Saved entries

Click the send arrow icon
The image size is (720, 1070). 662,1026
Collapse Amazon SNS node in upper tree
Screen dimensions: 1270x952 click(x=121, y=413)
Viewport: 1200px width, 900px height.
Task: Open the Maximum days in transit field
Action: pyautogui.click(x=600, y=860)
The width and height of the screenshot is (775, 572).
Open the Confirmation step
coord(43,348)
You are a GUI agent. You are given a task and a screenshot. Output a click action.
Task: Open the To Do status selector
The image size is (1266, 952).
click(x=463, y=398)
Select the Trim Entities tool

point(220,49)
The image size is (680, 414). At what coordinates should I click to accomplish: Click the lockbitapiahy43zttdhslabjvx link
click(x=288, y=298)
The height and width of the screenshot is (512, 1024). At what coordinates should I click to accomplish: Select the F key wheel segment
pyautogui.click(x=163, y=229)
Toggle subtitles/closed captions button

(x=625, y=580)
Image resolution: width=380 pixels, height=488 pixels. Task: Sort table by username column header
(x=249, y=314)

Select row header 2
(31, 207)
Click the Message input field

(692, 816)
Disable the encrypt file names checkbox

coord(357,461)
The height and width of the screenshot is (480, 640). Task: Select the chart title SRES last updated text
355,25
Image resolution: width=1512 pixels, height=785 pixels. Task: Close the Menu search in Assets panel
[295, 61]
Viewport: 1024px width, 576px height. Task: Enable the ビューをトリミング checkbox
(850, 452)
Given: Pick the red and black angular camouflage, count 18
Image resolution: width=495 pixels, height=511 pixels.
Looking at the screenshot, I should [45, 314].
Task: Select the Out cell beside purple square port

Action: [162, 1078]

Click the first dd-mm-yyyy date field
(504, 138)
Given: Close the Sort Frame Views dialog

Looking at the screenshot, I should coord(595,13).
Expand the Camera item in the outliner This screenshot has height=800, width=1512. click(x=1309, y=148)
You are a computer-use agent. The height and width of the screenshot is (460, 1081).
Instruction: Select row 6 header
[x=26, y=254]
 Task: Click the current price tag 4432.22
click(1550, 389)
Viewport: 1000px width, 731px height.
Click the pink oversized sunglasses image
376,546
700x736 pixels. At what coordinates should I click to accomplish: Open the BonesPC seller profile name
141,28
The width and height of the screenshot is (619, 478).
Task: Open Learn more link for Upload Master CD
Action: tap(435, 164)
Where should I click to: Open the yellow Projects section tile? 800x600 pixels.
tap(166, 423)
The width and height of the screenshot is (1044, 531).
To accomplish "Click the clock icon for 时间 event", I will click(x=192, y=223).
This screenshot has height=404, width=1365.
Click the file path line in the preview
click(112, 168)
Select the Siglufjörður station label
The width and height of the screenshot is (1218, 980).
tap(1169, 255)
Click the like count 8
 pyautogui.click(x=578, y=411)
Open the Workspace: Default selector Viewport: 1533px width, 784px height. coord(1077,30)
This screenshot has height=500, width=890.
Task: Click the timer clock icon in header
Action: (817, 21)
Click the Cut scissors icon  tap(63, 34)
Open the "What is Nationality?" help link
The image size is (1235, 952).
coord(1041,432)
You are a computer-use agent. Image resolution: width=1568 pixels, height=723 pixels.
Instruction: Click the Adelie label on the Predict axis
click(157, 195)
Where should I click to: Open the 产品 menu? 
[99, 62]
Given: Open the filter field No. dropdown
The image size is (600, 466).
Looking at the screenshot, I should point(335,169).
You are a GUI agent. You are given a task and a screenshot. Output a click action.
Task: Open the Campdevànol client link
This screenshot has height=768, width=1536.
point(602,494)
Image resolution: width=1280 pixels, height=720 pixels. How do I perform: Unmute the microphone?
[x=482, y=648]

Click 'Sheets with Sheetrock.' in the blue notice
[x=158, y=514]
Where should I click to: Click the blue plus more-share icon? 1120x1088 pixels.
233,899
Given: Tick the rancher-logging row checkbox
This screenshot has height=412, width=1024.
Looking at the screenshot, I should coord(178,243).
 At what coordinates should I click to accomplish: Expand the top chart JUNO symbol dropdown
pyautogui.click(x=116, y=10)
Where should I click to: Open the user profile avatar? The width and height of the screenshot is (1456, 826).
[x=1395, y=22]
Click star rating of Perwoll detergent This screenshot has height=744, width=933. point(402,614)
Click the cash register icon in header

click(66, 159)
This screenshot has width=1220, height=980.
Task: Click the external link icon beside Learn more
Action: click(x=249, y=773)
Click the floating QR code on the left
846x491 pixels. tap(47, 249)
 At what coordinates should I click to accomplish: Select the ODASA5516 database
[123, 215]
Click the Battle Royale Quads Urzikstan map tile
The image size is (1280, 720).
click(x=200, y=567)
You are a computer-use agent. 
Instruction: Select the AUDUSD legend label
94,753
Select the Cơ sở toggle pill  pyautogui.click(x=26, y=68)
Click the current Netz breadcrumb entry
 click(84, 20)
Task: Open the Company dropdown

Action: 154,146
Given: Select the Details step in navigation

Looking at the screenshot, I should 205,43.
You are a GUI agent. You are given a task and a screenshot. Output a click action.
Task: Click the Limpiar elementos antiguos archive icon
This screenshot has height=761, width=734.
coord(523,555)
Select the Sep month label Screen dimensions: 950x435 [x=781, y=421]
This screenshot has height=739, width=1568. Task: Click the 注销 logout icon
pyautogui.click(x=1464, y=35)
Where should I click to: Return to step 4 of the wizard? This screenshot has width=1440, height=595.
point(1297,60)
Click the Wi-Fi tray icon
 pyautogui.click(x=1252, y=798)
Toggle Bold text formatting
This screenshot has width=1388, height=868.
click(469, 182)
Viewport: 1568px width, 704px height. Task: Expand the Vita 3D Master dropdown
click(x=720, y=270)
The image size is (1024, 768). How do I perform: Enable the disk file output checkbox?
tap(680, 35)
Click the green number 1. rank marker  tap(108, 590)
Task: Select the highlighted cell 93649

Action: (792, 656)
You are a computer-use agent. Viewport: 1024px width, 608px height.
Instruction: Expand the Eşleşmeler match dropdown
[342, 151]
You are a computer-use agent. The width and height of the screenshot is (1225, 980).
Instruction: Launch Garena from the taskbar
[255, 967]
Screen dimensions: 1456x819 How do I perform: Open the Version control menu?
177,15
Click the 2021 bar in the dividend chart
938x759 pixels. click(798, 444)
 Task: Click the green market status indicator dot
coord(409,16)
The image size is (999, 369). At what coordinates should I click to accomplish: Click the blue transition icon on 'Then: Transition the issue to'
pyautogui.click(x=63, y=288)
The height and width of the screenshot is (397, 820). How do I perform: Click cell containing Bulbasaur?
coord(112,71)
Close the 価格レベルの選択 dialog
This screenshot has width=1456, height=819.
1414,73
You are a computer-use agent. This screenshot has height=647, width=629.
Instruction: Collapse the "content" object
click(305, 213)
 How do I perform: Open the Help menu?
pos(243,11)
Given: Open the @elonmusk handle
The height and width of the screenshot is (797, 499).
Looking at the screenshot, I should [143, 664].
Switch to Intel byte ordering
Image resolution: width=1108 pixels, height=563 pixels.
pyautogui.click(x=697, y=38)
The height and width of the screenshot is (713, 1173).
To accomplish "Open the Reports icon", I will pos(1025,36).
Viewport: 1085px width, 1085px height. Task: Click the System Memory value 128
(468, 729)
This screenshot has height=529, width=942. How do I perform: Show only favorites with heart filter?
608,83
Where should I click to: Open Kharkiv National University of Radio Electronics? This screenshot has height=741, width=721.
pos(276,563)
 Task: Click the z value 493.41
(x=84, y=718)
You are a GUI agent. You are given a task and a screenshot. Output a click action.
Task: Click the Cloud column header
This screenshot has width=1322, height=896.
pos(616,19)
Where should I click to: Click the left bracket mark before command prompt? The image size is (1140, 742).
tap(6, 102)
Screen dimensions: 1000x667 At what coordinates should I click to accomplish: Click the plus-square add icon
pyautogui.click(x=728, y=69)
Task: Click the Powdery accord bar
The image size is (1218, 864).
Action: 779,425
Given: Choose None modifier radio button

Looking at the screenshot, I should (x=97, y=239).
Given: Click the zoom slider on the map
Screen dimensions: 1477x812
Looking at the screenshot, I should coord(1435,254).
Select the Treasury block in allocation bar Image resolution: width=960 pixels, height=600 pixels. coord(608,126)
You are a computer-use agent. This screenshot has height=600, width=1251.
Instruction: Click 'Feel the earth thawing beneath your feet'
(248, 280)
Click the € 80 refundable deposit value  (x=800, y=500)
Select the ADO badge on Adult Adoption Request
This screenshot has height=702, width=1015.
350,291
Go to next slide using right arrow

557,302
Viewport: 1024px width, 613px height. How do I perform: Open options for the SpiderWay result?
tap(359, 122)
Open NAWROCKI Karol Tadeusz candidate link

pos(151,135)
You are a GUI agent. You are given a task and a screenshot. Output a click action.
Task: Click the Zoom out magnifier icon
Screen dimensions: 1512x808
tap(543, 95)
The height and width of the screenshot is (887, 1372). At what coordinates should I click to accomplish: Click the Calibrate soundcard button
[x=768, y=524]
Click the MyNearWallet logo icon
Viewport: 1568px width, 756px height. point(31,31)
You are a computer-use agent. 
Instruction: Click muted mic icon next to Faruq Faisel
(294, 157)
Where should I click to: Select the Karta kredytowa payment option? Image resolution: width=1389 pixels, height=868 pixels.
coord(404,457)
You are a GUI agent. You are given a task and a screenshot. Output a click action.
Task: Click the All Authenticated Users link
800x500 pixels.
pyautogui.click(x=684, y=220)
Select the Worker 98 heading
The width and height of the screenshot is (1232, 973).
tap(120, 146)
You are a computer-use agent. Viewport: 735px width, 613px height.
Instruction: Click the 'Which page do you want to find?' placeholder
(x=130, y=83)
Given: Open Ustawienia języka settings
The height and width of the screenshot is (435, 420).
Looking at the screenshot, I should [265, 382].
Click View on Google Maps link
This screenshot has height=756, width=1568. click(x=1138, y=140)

WHAT IS ASKED =>
Can you write out everything in the data above, from the line containing "Screen dimensions: 1000x667" down to the line containing "(x=130, y=83)", copying each line exactly?

FULL RESPONSE =>
Screen dimensions: 1000x667 At what coordinates should I click to accomplish: Click the plus-square add icon
pyautogui.click(x=728, y=69)
Task: Click the Powdery accord bar
The image size is (1218, 864).
Action: 779,425
Given: Choose None modifier radio button

Looking at the screenshot, I should (x=97, y=239).
Given: Click the zoom slider on the map
Screen dimensions: 1477x812
Looking at the screenshot, I should coord(1435,254).
Select the Treasury block in allocation bar Image resolution: width=960 pixels, height=600 pixels. coord(608,126)
You are a computer-use agent. This screenshot has height=600, width=1251.
Instruction: Click 'Feel the earth thawing beneath your feet'
(248, 280)
Click the € 80 refundable deposit value  (x=800, y=500)
Select the ADO badge on Adult Adoption Request
This screenshot has height=702, width=1015.
350,291
Go to next slide using right arrow

557,302
Viewport: 1024px width, 613px height. How do I perform: Open options for the SpiderWay result?
tap(359, 122)
Open NAWROCKI Karol Tadeusz candidate link

pos(151,135)
You are a GUI agent. You are given a task and a screenshot. Output a click action.
Task: Click the Zoom out magnifier icon
Screen dimensions: 1512x808
tap(543, 95)
The height and width of the screenshot is (887, 1372). At what coordinates should I click to accomplish: Click the Calibrate soundcard button
[x=768, y=524]
Click the MyNearWallet logo icon
Viewport: 1568px width, 756px height. point(31,31)
You are a computer-use agent. 
Instruction: Click muted mic icon next to Faruq Faisel
(294, 157)
Where should I click to: Select the Karta kredytowa payment option? Image resolution: width=1389 pixels, height=868 pixels.
coord(404,457)
You are a GUI agent. You are given a task and a screenshot. Output a click action.
Task: Click the All Authenticated Users link
800x500 pixels.
pyautogui.click(x=684, y=220)
Select the Worker 98 heading
The width and height of the screenshot is (1232, 973).
tap(120, 146)
You are a computer-use agent. Viewport: 735px width, 613px height.
Instruction: Click the 'Which page do you want to find?' placeholder
(x=130, y=83)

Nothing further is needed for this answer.